Allie konnte sich kaum auf den Rest des Briefes konzentrieren. Ihre Träume, ihr plötzliches Aufwachen, das Bedürfnis zu beten – all das kam von Gott. Wie ein Glissando überrollte sie eine Gänsehaut. „Danke Herr, dass du mich so gebrauchen kannst.“
Als Nächstes las sie den Brief von Louise, die vom fünfundzwanzigsten Fliegeralarm in San Francisco berichtete und von ihrer Suche nach Mitbewohnerinnen. Die gute Louise nahm extra Mädchen auf, damit sie die Miete bezahlen konnte, leistete ihren Beitrag gegen die Wohnungsknappheit und war trotzdem einsam, weil ihr Mann in Nordafrika stationiert war.
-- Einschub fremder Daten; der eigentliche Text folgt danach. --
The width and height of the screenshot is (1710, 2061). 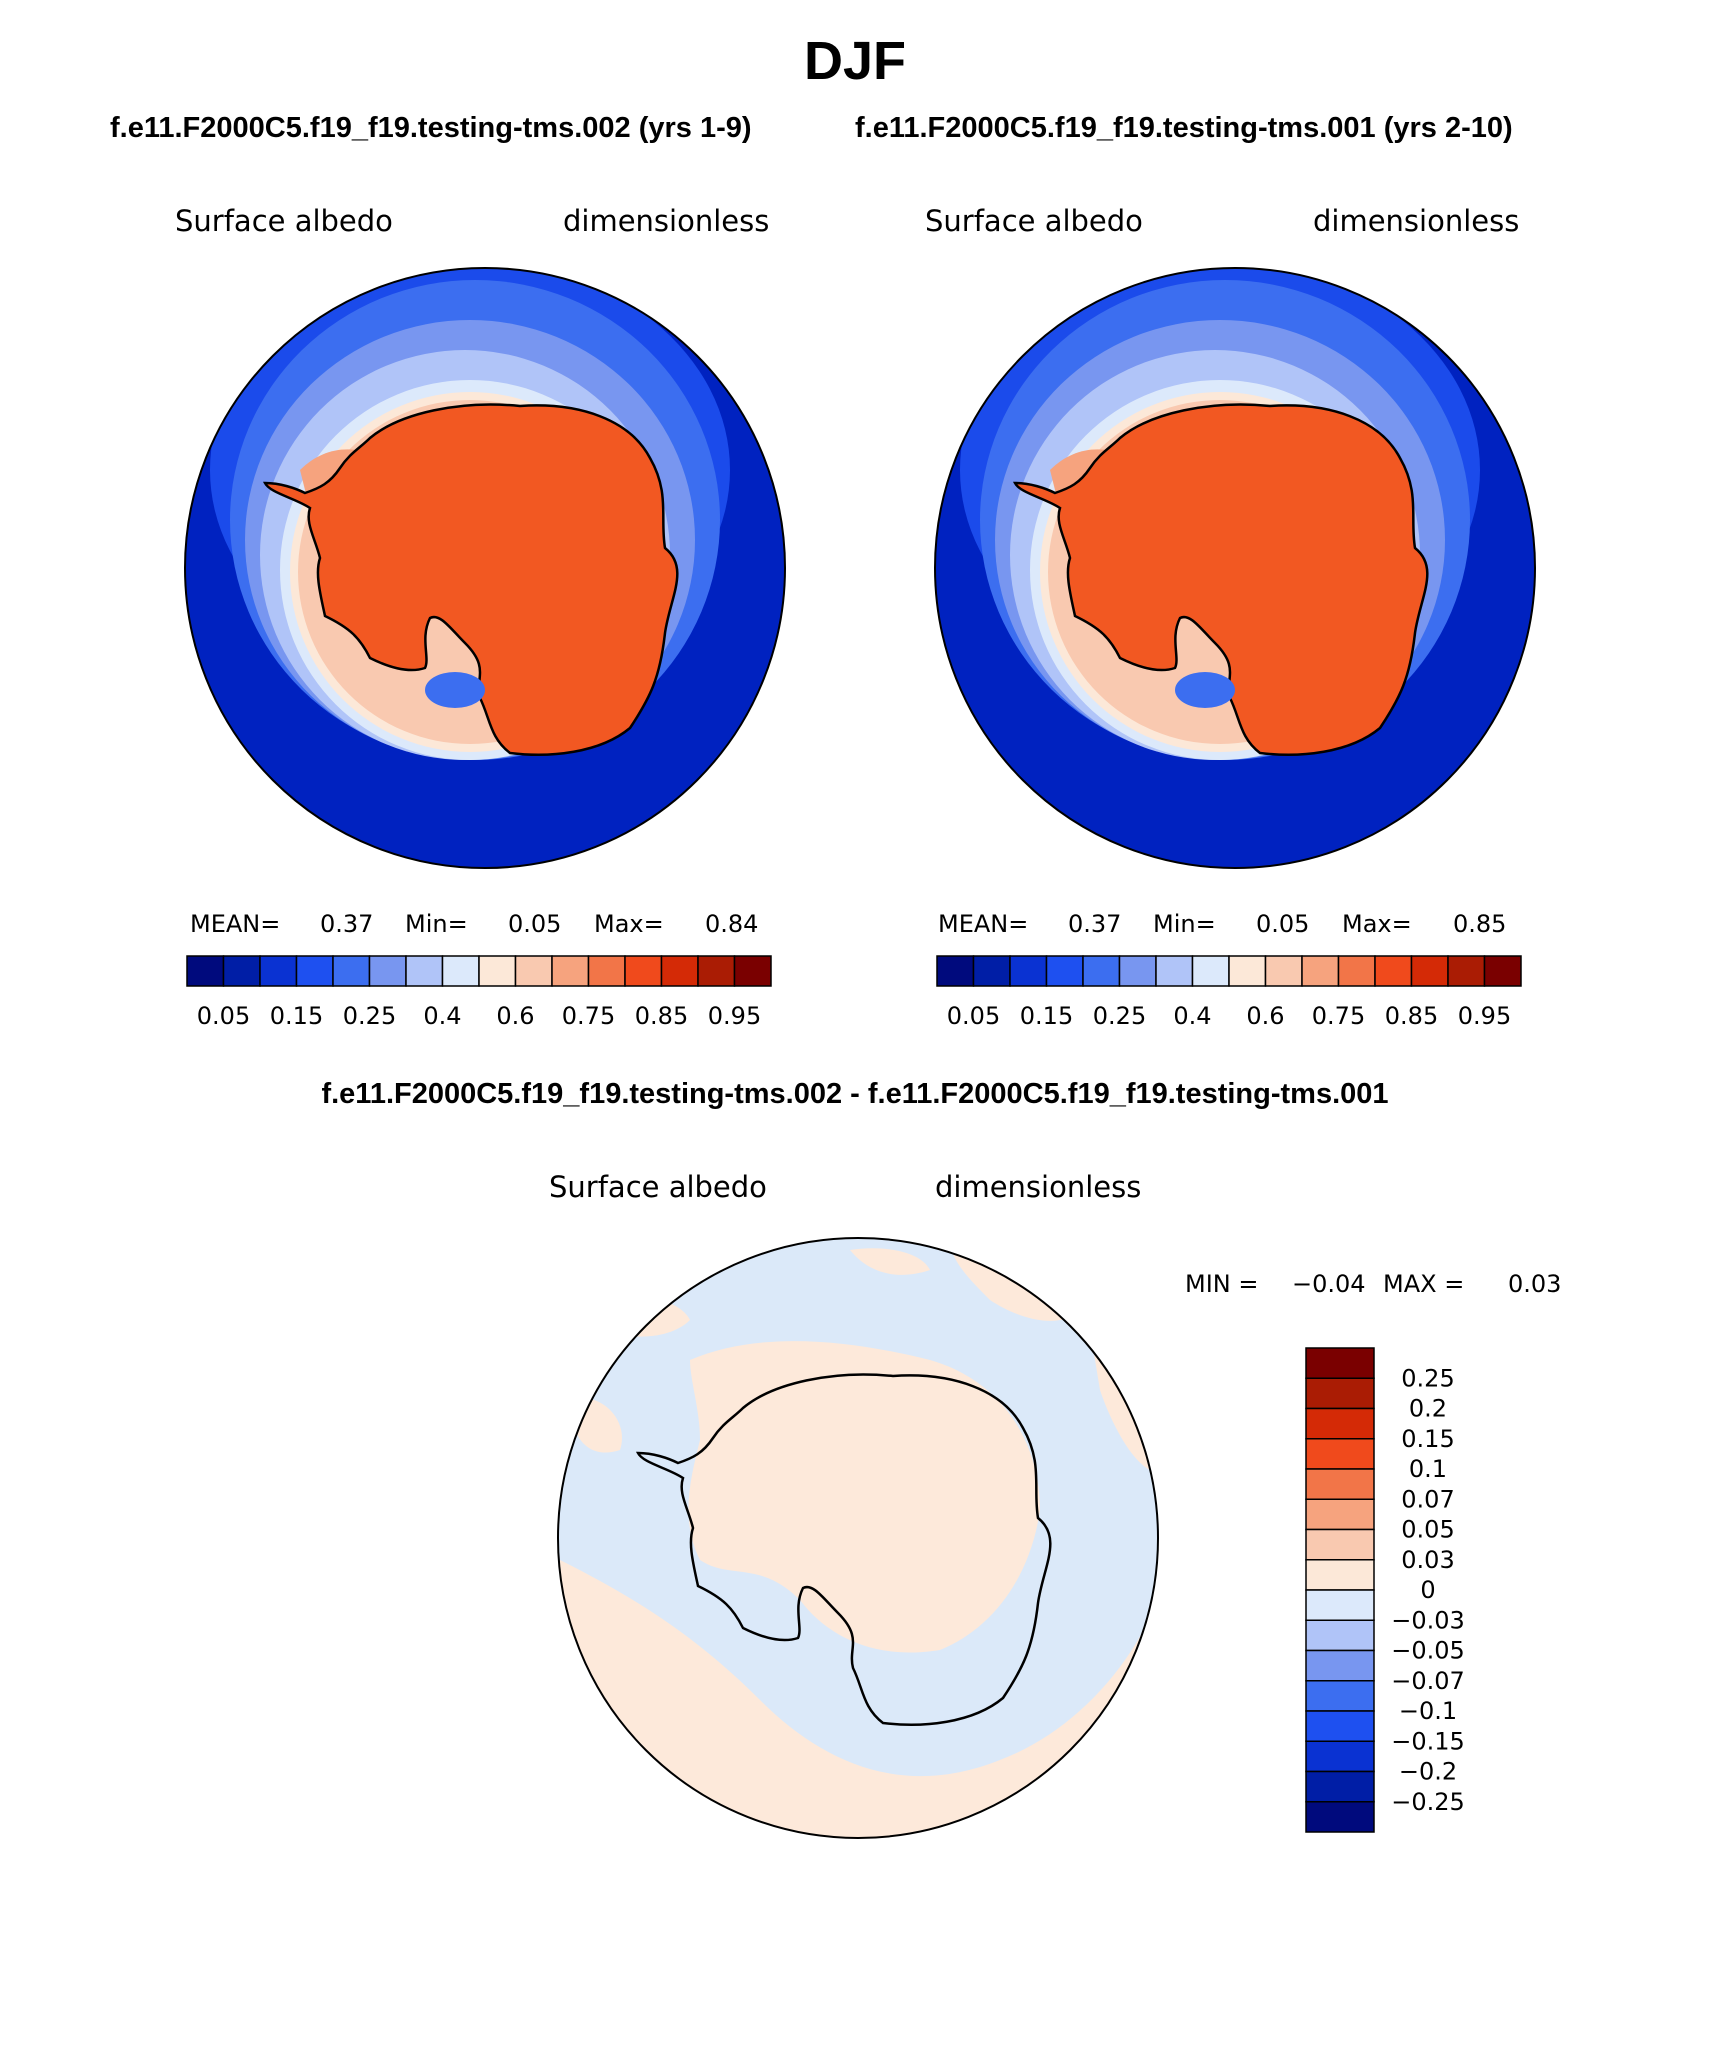 I want to click on panel-a-min-value: 0.05, so click(x=535, y=924).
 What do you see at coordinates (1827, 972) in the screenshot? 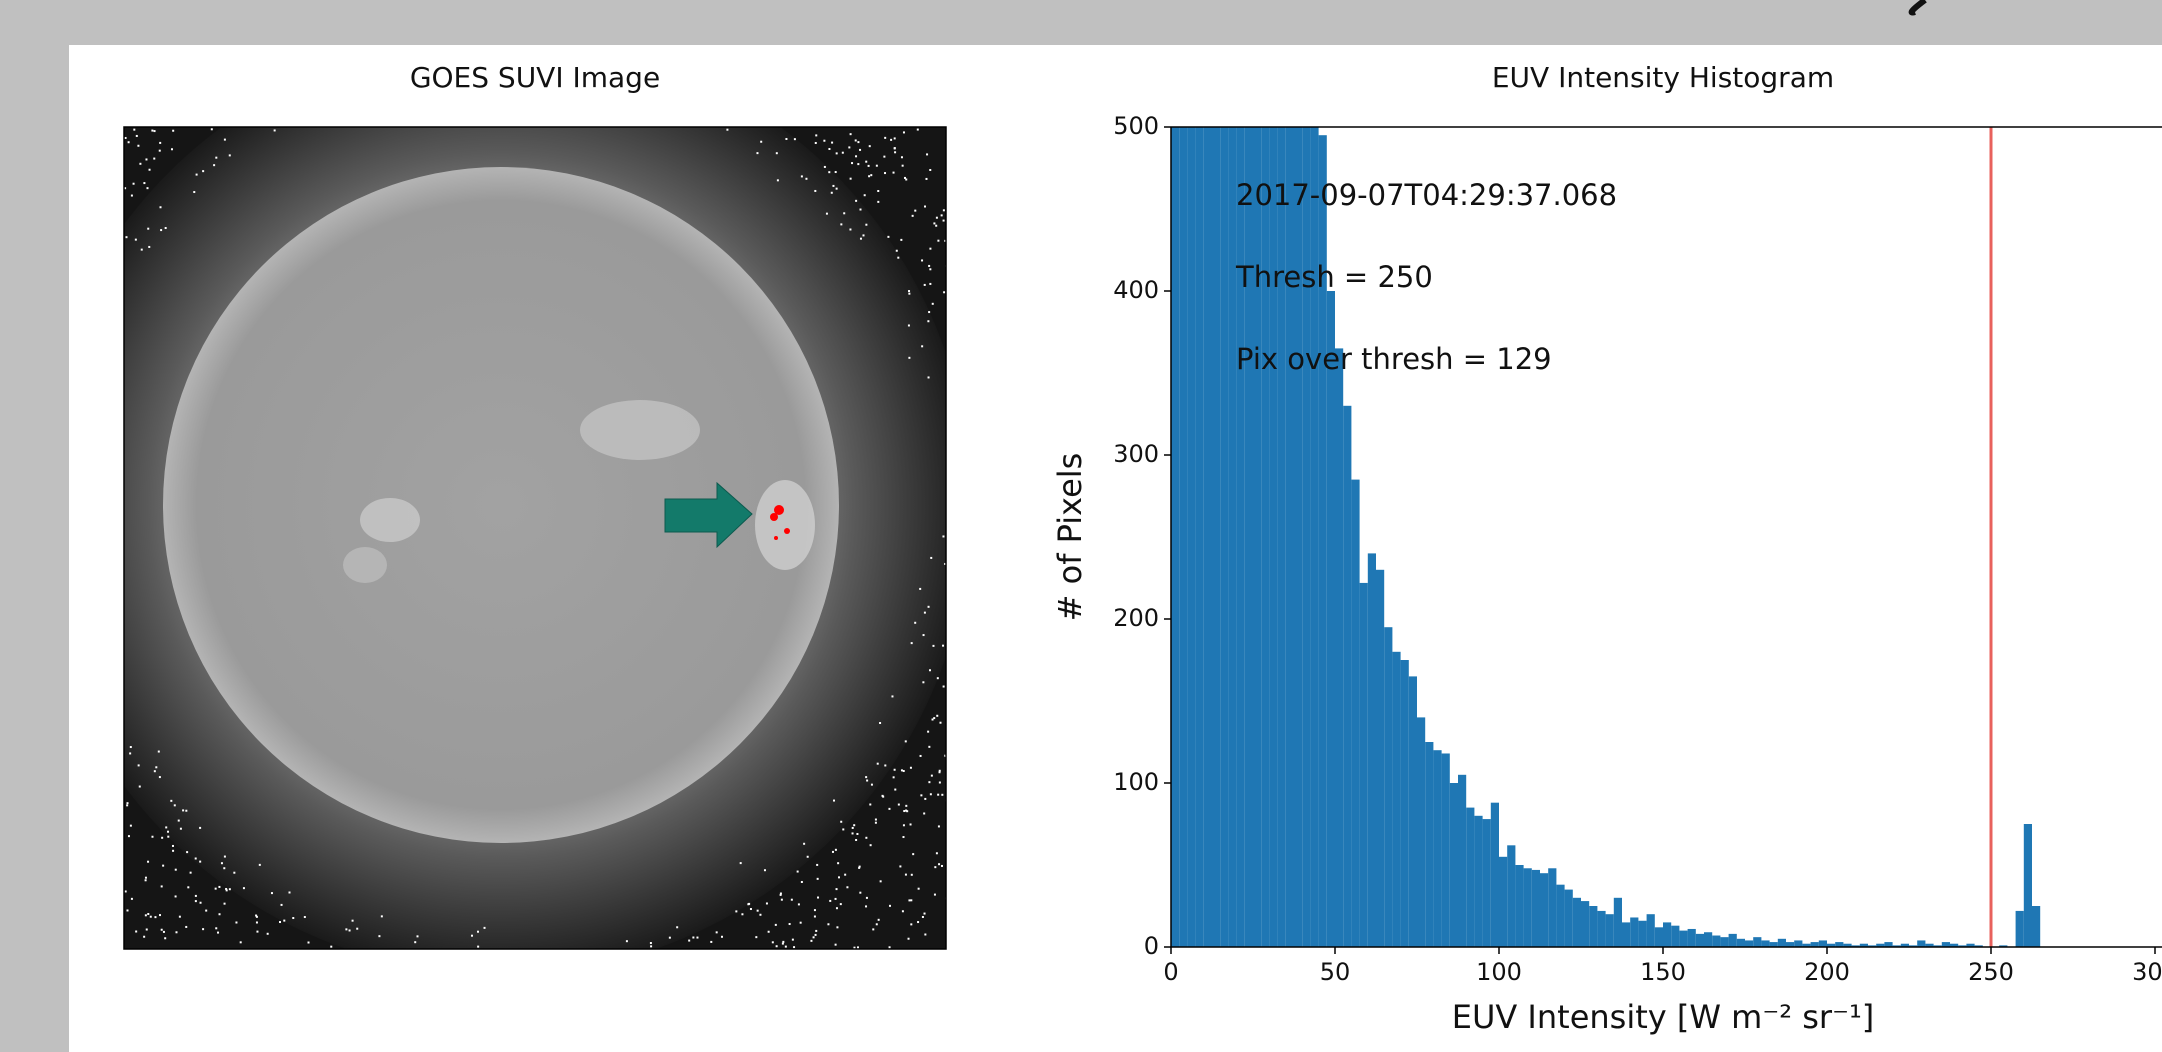
I see `x-tick-label: 200` at bounding box center [1827, 972].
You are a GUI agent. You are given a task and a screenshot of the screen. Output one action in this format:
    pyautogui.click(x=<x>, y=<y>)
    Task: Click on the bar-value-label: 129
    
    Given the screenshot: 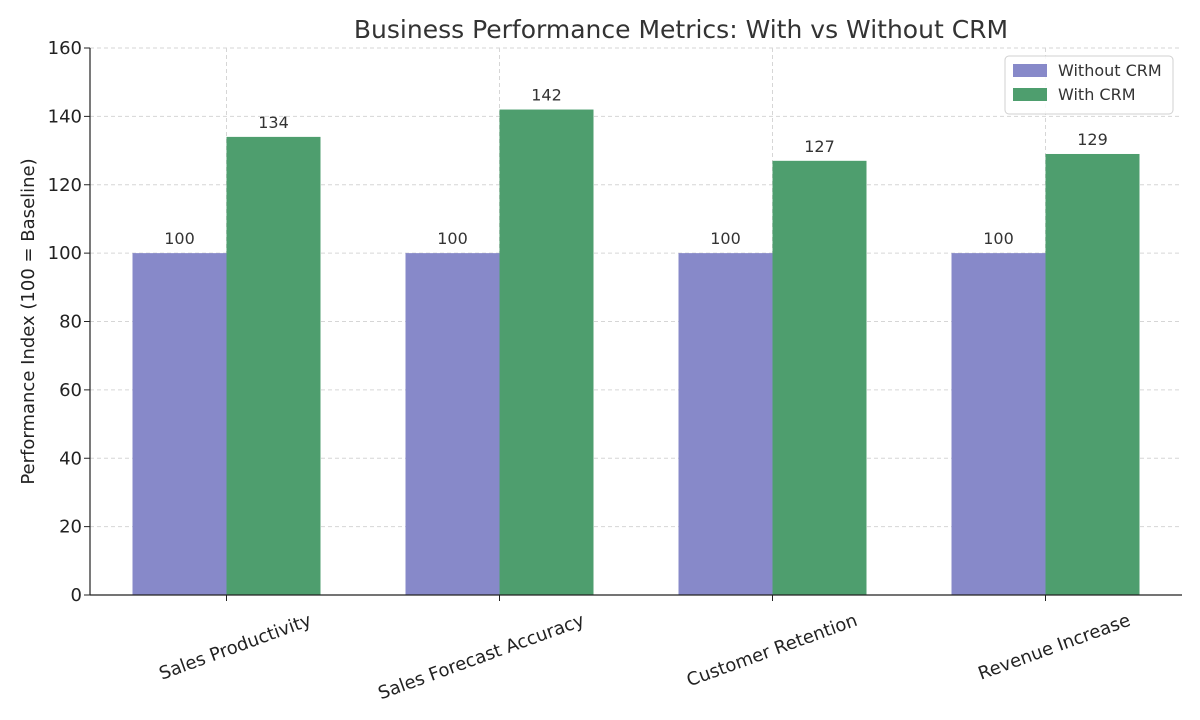 What is the action you would take?
    pyautogui.click(x=1092, y=140)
Als Letztes kam Bettys Brief dran. Betty schrieb immer so, wie ihr der Schnabel gewachsen war. Egal, ob in Antioch etwas passiert war oder nicht, sechs Seiten waren das Minimum. Aber heute füllte ihr Brief kaum eine Seite. Allie runzelte die Stirn und las:
Liebe Allie,
bitte bete für uns. Ich wünschte, du wärst hier. Du hast mich immer getröstet und noch nie hast du mir so gefehlt wie jetzt. Gestern hat Helen ein Telegramm gekriegt. Jims Zerstörer wurde vor Guadalcanal von einem Torpedo getroffen. Vor einem Monat. Oh, Allie, Jim ist gefallen.
Jim Carlisle? Der gut aussehende, charmante Jim Carlisle, der seine Schwester wegen der Puppe aufgezogen hatte? Der mit seiner Frau Jitterbug getanzt hatte? Der seinen kleinen Sohn abgöttisch geliebt hatte? Wie konnte er tot sein?